Dr Mallick skipped through a few points (including the physical exam) as he was so stressed and could see I was in a lot of pain. He did have a look at both of my feet though and told me that I would probably be called back in 6 – 12 months.  Luckily for me, I won’t have to go back as I have been offered a job working from home.  My Fabulous New Bossman (FNB) knows all about my health issues and is happy for me to do what I can, when I can.  I have, for once fallen *on*  my feet instead of falling because of them! 

Something struck me though during the process, he kept referring to CFS in a “mental” disorder, rather than a neurological condition. I called him out on this at the end of the session and he explained that the computer test is set that way.. However, this link from @latentexistence   clearly shows that CFS is regarded as a physical condition for DLA claimants. I hope that when the current ATOS test is reformed, this is corrected.

Although my examination went well today and the good Dr told me that I should have passed with no problems, the ATOS test is badly managed.  Claimants who should be exempt are still being called in, the current test is a “tick box” one which is simply not working. 

Please sign the petition below if you care about this important issue.

http://www.gopetition.com/petitions/sack-atos-healthcare/sign.html

Want to make an FOI request about ATOS? Click this link: http://foiwiki.com/foiwiki/index.php/Main_Page

****UPDATE***

Whilst I gained enough points to qualify for ESA, I was added to the “Help back to work” group and an interview was arranged for me at the Job Centre.  I never made it to the interview however as I was lucky enough to be offered a job by my neighbour.  I have been working for him ever since and am SO grateful to him I can’t tell you, nobody else would have given me such a chance with my recent sickness record (and another operation pending).   I now have my dignity, a decent standard of living (despite what some say, life on benefits is REALLY hard) and I met a lovely man who fell in love despite my very attractive boot ; )   I know I am one of the lucky ones but I promise to keep fighting for the rest of you who are being so very badly treated by this government. Much love, HC x

Plates of Meat – Part Five #Hardware

Ouch.. no flipping wonder my foot still hurts!  Had X-Rays and have been told off a bit today, I’m not allowed to walk without the crutches for another 6 weeks : *(   and I still have to wear the stupid boot.  On the bright side though, I can bathe again tomorrow *sniffs armpits*, think I got away with it though : )

 

 

Plates of Meat – Part Four – Changes…

 

Humph's little piggies 2 weeks ago...

 

Last week I had a Lapidus 1st metatarsal / cuneiform joint fusion with Kessel Bonney osteotomy of hallux and a Cartiva synthetic cartilage implant or in other words, my big toe was broken, a piece of bone taken out from it which resulted in it being shorter, bone overgrowth was sawn from the top of the joint, a metal plate and screws were affixed to force my foot to perform properly and a piece of fake cartilage was implanted to protect the joint from further wear and tear.

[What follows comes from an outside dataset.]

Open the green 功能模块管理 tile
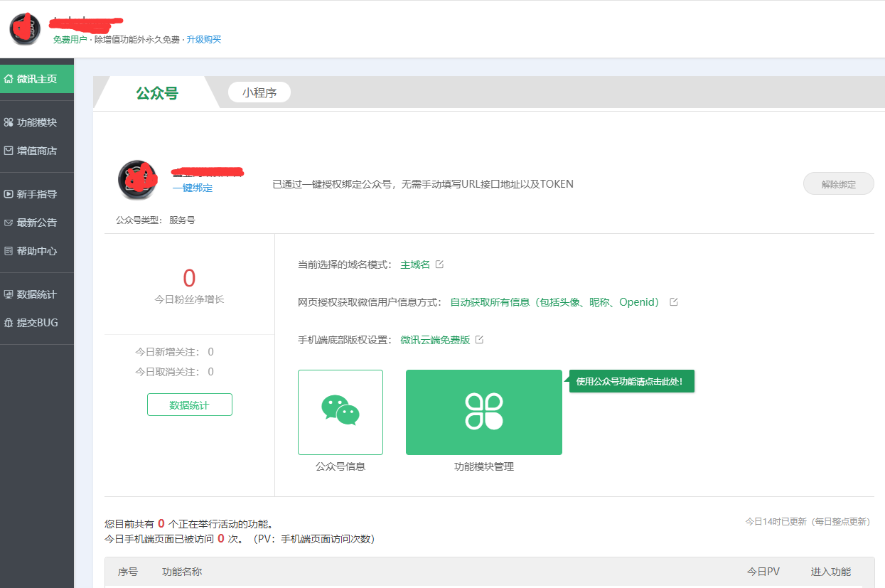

Check out the sexy footwear, these are sure to be a big hit on all the European beaches this year ; )

*awaits wolf-whistles*

But whose foot is this?  I knew it would look different but was unprepared as to how alien the toe would look. It is short and stubby and points upwards now, like a little ski-jump nose.  It isn’t mine, I think they have made a mistake and sent me home with the wrong one, or does that just happen with babies in bad might-be-reality-but-might-be-made-up shows? I suppose I could give it a chance, wash and dress it and see if we bond.. maybe I will even grow to care for it and paint it pretty colours.  Or maybe I will just turn my back and hide it from myself and everyone in the hope that if I ignore it, it will go away.  Either way, I’m stuck with it and it is stuck with me and I have to accept that my “toe-sucking” days may be over. ( Honestly, you should try it but do your best not to think of Fergie or it will all go horribly wrong)

Ouch..

 

This little piggy went "weeee.."

 

Tee hee, check out the pen marks from me scratching under my bandages, the Mothership thought it was my veins sticking out, gross.. !

Plates of Meat.. Part 3 (warning, contains grossness)

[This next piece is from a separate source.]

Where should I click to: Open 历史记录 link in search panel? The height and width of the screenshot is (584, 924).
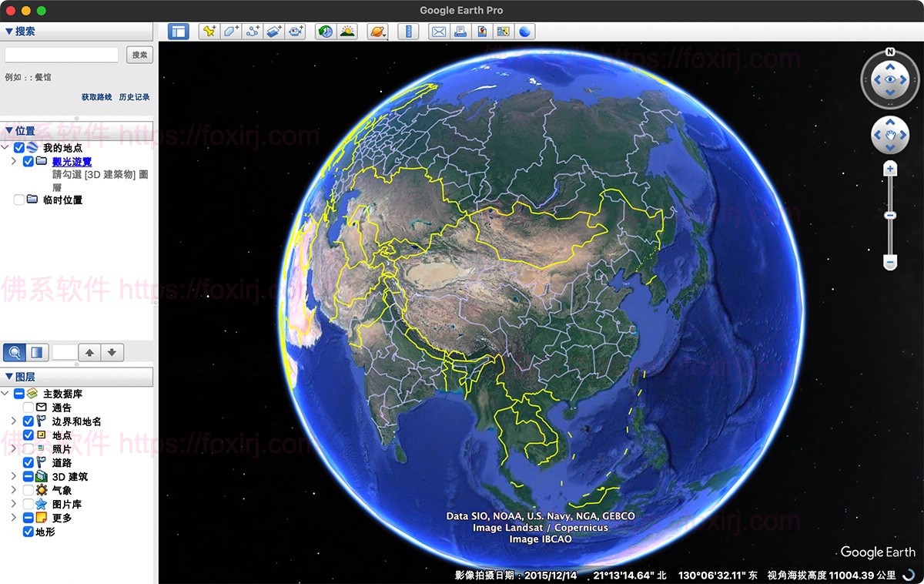tap(135, 97)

After frantically cleaning everything in the house, whether it moved or not, I went to bed early and fell straight to sleep. Aided by sleeping meds I managed to sleep all night without nightmares of the surgeon taking my whole foot off or operating on the dog instead. I woke up and went on auto-pilot waiting for my sister to collect me.  Kissing the kids goodbye whilst they were still tucked up in bed was unusual, they are normally up and about, shouting and destroying the kitchen while I stay hiding in bed waiting for the house to sigh with relief as they depart for school with a final bang of the front door.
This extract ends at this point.